Case In Point: This issue is set immediately after the events of Heroes In Crisis, where – SPOILER – Ivy was killed but regrew herself from a flower. Now possessing all of Dr. Pamela Isley’s memories and powers but being an entirely new being made of plant matter, “Ivy” is struggling to hold herself together. Literally.
Harley is trying to do her best to keep Red’s spirits up, but while Harley is no idiot, treating a sick plant woman isn’t something that got covered in medical school. Luckily, a solution is dropped on their doorstep. Unluckily, it comes from Lex Luthor, who Harley heard was putting together the ultimate team of villains and whose help usually comes with strings attached. And Harley… well, she’s not that sure she wants to be a villain anymore and was hoping to talk Ivy into become a hero with her… even before she got snubbed and wasn’t invited into whatever Luthor is planning.

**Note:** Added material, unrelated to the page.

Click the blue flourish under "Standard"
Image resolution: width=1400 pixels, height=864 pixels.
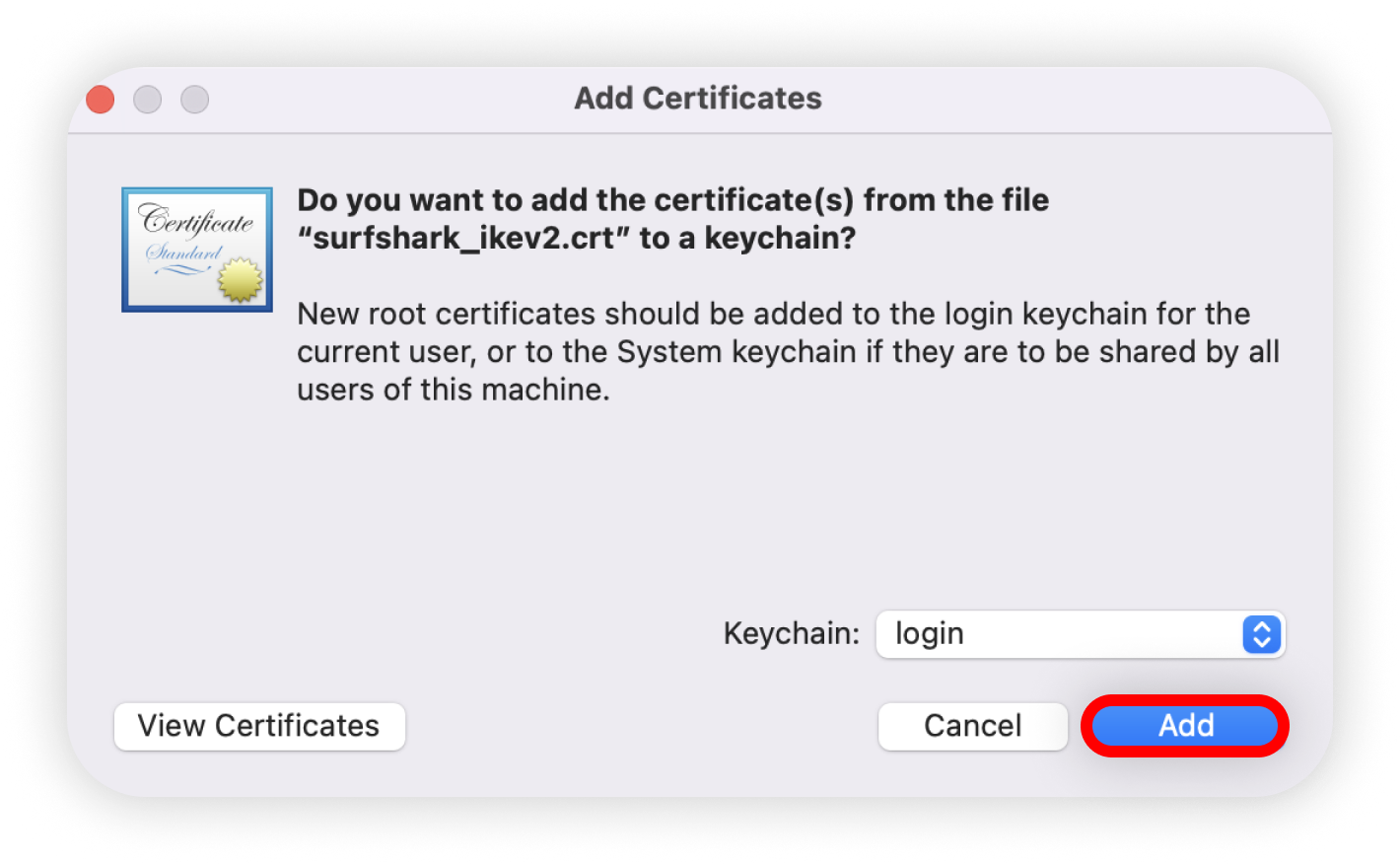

Jody Houser’s script establishes this status quo with a modicum of exposition, explaining everything for those fans who haven’t read Heroes in Crisis, the monthly Harley Quinn comic or any of the Year of the Villain tie-ins, particularly Justice League and Justice League Dark. This last book is of particular importance to the cliff-hanger ending, so fans of that book should be advised that they should pick this up to see how a major event in JLD is tying into the story here.
The artwork is just as smoothly delivered yet as wonderfully detailed as the script. Admittedly, I’m biased as I’ve been a fan of Adriana Melo’s work since her runs on Birds of Prey and Doctor Who and her designs here will be familiar to anyone who picked up the recent Harley & Ivy Meet Betty & Veronica mini-series. The colors by Hi-Fi are suitably vivid and perfectly set off the inks by Mark Morales.
While this comic isn’t likely to win over those who aren’t already fans of Harley and Ivy, it will serve as a wonderful entry point to the current comics for those fans who fell behind on the Gotham City Sirens’ exploits over the past few years or those who only know of Ivy and Harley from the cartoons. It should also appeal to those readers looking for a continuation of the on-going stories in Justice League Dark, Heroes in Crisis and everyone collecting the Year of the Villain tie-ins.
Harley Quinn & Poison Ivy #1 releases on September 4th, 2019!